──────── LISTED RECORDS ────────
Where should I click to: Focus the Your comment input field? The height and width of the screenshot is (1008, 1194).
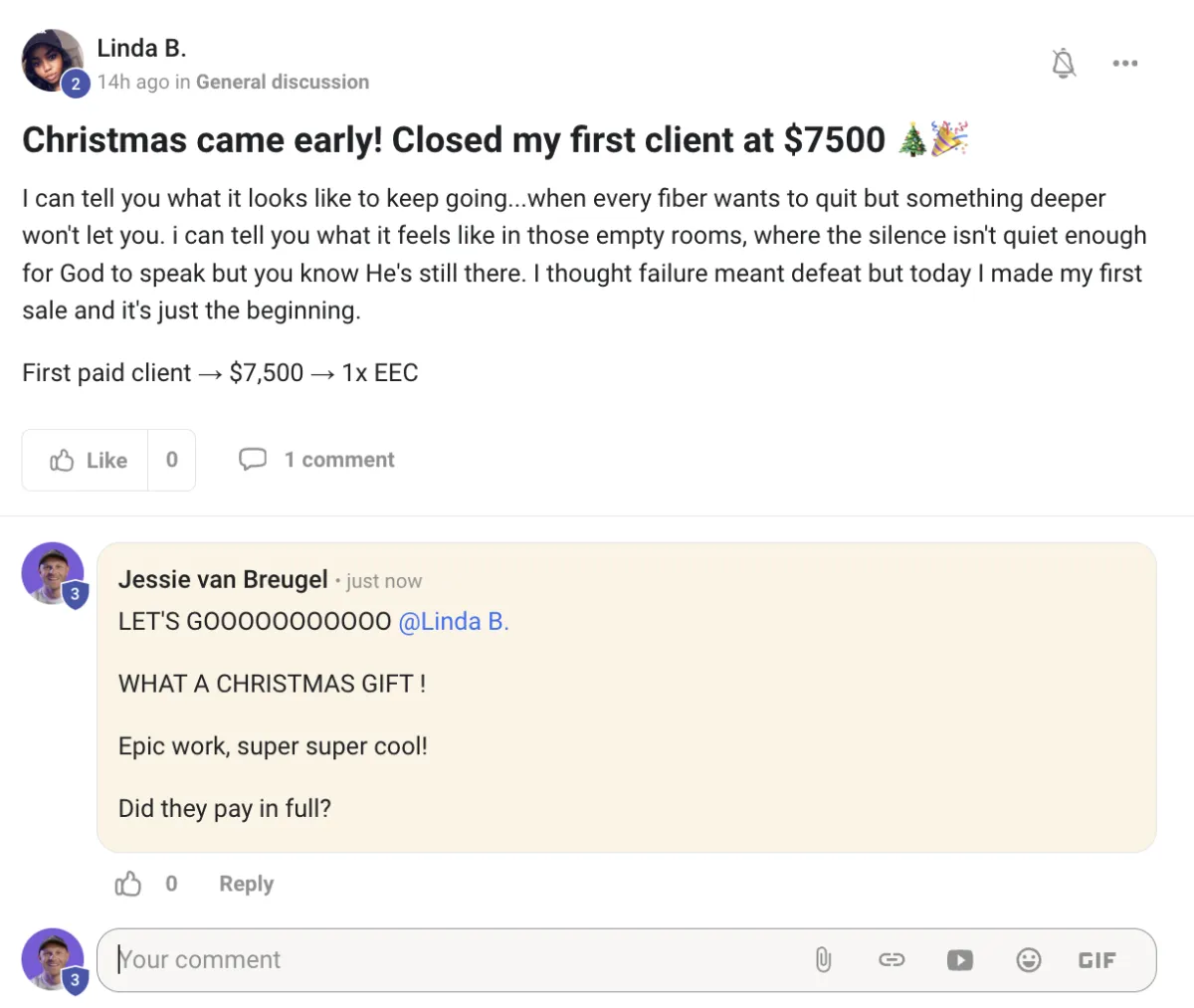[458, 960]
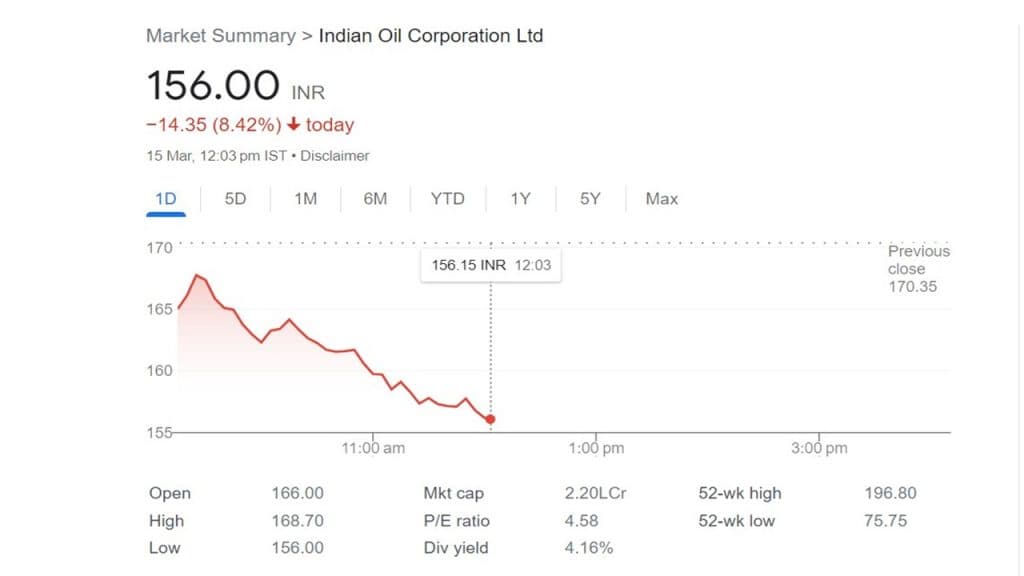Switch to the 1D chart tab
This screenshot has height=576, width=1024.
coord(166,199)
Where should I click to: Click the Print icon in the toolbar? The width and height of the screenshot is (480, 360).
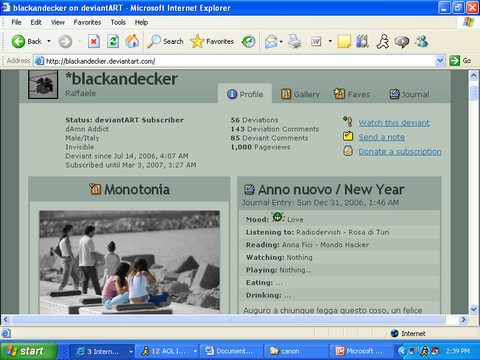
────────
PROBLEM DETAILS
With the pictures excluded, the records are to be reproduced exactly.

ANSWER BELOW
Where should I click to: Focus the Your comment input field? The height and width of the screenshot is (1008, 1194).
[458, 960]
Switch to the 1D chart tab
This screenshot has height=576, width=1024.
coord(166,199)
Where should I click to: Click the Print icon in the toolbar? The width and height of the screenshot is (480, 360).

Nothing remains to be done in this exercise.